Content starts
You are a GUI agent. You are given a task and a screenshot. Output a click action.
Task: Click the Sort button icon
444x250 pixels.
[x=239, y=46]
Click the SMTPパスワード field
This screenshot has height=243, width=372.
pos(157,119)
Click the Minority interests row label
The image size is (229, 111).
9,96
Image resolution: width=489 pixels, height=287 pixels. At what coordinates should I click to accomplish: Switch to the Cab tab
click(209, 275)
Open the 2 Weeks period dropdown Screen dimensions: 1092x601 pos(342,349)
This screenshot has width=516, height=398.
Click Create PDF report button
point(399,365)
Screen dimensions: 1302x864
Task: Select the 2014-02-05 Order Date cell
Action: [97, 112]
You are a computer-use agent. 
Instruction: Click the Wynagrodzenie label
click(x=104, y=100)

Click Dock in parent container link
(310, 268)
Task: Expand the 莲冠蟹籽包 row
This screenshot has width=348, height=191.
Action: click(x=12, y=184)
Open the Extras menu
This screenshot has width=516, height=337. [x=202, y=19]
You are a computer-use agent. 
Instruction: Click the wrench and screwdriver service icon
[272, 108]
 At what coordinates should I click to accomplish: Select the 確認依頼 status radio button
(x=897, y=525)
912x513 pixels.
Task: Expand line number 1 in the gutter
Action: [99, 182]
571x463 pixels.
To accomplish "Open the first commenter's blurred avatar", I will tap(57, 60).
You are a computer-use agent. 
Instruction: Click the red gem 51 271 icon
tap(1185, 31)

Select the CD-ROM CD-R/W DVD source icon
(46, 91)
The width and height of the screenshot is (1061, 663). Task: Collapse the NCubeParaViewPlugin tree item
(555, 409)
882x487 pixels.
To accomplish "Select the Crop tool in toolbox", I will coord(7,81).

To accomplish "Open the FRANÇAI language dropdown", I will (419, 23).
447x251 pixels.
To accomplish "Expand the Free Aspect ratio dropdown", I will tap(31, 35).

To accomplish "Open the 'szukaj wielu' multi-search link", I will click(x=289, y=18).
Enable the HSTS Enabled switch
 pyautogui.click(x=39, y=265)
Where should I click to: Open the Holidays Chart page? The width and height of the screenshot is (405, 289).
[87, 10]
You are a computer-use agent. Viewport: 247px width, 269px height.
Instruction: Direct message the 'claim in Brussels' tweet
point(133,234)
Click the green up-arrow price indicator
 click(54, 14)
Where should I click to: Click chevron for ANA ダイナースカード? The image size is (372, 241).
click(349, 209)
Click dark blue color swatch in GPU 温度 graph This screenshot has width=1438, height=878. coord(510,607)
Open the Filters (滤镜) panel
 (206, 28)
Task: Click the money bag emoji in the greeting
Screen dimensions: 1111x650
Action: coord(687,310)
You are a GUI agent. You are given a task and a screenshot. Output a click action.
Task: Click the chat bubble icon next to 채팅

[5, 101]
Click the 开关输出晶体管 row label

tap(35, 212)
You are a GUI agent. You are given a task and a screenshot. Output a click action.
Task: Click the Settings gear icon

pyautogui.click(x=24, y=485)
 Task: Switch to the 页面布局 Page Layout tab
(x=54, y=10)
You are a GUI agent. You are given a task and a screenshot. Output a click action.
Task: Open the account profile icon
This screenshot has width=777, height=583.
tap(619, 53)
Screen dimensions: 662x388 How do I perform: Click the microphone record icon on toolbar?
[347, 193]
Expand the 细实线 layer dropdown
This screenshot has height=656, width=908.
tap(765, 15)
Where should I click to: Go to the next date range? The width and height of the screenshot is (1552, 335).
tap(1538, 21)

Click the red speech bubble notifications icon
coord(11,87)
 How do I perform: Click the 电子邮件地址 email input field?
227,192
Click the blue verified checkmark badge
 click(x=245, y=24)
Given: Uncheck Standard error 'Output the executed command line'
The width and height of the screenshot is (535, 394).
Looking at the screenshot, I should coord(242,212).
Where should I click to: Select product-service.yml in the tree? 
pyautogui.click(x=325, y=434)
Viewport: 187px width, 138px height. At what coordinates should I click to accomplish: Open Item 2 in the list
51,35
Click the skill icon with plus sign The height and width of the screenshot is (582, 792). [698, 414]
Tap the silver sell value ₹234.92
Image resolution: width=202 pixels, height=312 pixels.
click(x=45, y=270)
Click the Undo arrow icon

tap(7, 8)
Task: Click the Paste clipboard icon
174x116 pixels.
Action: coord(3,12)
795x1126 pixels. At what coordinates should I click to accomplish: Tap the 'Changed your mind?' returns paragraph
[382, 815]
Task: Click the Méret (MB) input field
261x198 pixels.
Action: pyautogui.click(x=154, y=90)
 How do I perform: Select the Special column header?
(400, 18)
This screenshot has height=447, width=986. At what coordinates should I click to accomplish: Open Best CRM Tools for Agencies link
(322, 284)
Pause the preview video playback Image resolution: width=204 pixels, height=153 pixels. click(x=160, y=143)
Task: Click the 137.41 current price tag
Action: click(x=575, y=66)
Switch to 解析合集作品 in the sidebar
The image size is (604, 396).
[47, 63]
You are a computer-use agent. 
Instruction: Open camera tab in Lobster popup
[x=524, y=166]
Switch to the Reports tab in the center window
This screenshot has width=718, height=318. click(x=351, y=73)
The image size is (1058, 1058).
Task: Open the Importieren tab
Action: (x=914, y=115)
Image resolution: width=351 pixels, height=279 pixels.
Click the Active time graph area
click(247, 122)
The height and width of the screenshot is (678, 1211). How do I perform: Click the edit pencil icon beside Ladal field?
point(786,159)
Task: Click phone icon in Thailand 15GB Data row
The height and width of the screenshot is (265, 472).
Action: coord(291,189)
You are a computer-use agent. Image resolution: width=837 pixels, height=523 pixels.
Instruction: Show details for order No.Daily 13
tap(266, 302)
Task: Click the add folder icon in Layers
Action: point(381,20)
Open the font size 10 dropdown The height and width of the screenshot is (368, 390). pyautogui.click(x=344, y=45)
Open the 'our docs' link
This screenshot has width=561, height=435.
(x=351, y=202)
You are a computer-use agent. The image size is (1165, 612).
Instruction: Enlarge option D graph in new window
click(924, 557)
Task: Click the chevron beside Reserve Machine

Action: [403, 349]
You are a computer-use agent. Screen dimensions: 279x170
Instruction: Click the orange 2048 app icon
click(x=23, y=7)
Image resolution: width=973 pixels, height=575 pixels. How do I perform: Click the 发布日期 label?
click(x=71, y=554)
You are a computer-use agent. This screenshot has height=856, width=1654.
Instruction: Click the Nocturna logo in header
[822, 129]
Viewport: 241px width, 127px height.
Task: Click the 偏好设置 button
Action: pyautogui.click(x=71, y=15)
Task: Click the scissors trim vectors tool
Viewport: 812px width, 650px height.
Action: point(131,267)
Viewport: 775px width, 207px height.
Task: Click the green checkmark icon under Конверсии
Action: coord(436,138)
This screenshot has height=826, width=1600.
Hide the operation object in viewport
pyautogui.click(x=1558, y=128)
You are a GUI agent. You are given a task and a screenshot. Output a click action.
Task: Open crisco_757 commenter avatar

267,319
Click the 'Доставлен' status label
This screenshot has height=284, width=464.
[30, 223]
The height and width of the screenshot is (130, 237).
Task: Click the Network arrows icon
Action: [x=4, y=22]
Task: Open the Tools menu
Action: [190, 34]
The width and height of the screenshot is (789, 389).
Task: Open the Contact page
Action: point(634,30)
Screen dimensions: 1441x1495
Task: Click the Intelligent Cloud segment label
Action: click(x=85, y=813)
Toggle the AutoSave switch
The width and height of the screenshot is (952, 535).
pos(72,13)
Content ends
All lines from the one with "Instruction: Click the orange 2048 app icon" to the end of the listing are to be printed exactly as given, both ends included.

Instruction: Click the orange 2048 app icon
click(x=23, y=7)
Image resolution: width=973 pixels, height=575 pixels. How do I perform: Click the 发布日期 label?
click(x=71, y=554)
You are a computer-use agent. This screenshot has height=856, width=1654.
Instruction: Click the Nocturna logo in header
[822, 129]
Viewport: 241px width, 127px height.
Task: Click the 偏好设置 button
Action: pyautogui.click(x=71, y=15)
Task: Click the scissors trim vectors tool
Viewport: 812px width, 650px height.
Action: point(131,267)
Viewport: 775px width, 207px height.
Task: Click the green checkmark icon under Конверсии
Action: coord(436,138)
This screenshot has height=826, width=1600.
Hide the operation object in viewport
pyautogui.click(x=1558, y=128)
You are a GUI agent. You are given a task and a screenshot. Output a click action.
Task: Open crisco_757 commenter avatar

267,319
Click the 'Доставлен' status label
This screenshot has height=284, width=464.
[30, 223]
The height and width of the screenshot is (130, 237).
Task: Click the Network arrows icon
Action: [x=4, y=22]
Task: Open the Tools menu
Action: [190, 34]
The width and height of the screenshot is (789, 389).
Task: Open the Contact page
Action: point(634,30)
Screen dimensions: 1441x1495
Task: Click the Intelligent Cloud segment label
Action: click(x=85, y=813)
Toggle the AutoSave switch
The width and height of the screenshot is (952, 535).
pos(72,13)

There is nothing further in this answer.